Malorie was also part of a big cultural moment in 2019 – when Stormzy used an extract from Noughts and Crosses during his headline set at Glastonbury.
“I thought that whole set was amazing and the fact that he had the ballet dancers and it was so hard for ballet dancers of colour to find shoes that match their skin-tone.
“In the same way that, in Noughts and Crosses, I have a scene where a Nought girl comes to school with a dark brown plaster on her forehead, and someone says ‘that stands out’ and she says ‘well they don’t make pink plasters, they only make dark brown ones’.
“I had such a response to that especially when the book first came out. A lot of white teens said to me, ‘I’d never thought about this before’.

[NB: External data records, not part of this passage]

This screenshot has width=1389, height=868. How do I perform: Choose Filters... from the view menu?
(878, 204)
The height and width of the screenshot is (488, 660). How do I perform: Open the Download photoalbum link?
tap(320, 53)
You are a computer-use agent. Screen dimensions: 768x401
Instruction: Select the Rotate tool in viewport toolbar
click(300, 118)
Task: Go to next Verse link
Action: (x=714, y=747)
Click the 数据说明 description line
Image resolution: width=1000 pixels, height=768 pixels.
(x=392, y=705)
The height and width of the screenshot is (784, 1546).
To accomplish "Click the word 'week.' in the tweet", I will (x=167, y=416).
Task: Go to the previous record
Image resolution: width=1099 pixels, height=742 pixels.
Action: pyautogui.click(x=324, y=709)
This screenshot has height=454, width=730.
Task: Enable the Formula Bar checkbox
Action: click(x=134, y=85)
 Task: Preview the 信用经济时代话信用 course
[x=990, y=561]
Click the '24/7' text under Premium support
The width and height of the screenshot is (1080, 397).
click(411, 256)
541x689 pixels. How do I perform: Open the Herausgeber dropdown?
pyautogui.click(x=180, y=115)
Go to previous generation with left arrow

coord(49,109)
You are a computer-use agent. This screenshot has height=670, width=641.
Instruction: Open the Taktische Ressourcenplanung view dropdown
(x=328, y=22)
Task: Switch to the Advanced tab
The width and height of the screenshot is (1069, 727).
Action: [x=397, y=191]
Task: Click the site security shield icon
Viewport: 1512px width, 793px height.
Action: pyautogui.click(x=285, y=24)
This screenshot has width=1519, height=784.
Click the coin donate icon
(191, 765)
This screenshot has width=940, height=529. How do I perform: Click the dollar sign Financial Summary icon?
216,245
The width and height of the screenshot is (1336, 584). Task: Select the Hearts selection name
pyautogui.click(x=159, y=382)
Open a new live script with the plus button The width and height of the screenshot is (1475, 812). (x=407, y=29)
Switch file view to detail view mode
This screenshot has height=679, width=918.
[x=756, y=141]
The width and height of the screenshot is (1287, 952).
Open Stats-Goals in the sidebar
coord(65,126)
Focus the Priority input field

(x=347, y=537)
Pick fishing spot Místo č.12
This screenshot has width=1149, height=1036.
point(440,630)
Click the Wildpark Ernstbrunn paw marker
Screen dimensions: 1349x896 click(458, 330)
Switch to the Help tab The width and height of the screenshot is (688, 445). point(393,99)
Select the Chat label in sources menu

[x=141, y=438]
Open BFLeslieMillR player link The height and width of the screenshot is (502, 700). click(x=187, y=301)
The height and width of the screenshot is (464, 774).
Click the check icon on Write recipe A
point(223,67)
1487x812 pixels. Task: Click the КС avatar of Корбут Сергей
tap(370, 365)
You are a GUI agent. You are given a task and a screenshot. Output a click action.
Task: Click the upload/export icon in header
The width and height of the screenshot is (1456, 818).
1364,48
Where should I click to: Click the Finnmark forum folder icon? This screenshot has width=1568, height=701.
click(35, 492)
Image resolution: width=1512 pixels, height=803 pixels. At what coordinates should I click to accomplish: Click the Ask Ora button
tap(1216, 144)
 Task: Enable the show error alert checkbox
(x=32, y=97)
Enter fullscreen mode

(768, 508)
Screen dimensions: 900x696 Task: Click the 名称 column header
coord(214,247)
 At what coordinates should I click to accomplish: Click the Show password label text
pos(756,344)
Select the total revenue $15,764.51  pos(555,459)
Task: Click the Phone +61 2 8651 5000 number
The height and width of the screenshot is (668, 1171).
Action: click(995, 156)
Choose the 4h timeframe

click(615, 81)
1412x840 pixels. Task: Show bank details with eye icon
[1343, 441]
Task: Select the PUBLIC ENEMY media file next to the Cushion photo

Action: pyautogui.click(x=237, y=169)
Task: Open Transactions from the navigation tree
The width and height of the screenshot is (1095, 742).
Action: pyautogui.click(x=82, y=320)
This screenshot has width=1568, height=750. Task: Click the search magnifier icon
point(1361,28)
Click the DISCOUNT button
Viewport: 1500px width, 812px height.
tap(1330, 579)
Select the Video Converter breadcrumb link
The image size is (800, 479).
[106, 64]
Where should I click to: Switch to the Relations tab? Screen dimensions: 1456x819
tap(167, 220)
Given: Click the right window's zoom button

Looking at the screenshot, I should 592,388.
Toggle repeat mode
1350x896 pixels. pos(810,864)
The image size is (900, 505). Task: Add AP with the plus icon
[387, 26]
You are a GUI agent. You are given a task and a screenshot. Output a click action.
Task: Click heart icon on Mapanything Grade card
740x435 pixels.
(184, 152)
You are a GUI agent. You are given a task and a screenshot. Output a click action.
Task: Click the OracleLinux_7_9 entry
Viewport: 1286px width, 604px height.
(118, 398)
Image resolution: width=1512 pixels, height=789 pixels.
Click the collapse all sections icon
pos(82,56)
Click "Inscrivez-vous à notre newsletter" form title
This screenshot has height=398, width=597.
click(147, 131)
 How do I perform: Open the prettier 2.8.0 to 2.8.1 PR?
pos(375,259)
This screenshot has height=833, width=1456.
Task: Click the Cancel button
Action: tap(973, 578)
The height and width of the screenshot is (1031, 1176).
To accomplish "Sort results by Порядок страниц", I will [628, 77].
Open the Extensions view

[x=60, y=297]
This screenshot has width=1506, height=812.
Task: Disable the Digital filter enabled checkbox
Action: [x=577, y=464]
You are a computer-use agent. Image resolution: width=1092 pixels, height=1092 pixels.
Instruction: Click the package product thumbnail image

“Not just white teens, readers said they’d never thought about the colour of plasters before.
“It’s something that a minority in a society will see that the majority won’t necessarily see until it’s pointed out to them.”
Malorie’s last novel Crossfire, the fifth in the Noughts and Crosses series, explores the same theme of racial division as the others.
The original book was inspired by the Stephen Lawrence murder case in 1993 and how police handled it.
“I remember watching a docu-drama about how the Lawrence family had been treated, particularly by the police,” she says.
“I remember being so angry about that, and I thought, ‘I want to write something about racism and what it’s like to experience racism’.”
She says before she started the Noughts and Crosses series, she discussed writing about slavery with her friends, but the response was “kind of underwhelming”.
“They were saying why do you want to write about that, it’s so painful and so long ago”.
“Then I thought – how can I flip it, and make the noughts the minority and the ones who are experiencing racism, the white people the ones who are experiencing racism. And so that’s how the idea was born.”
“I called it Noughts and Crosses because I wanted to make up my own terms for society, where the darker you were it was deemed the better you were.
“Noughts kind of sounds like zero, nothing, and so that’s the term I applied to white people and then crosses, who some of them in the book consider themselves closer to god in every way.”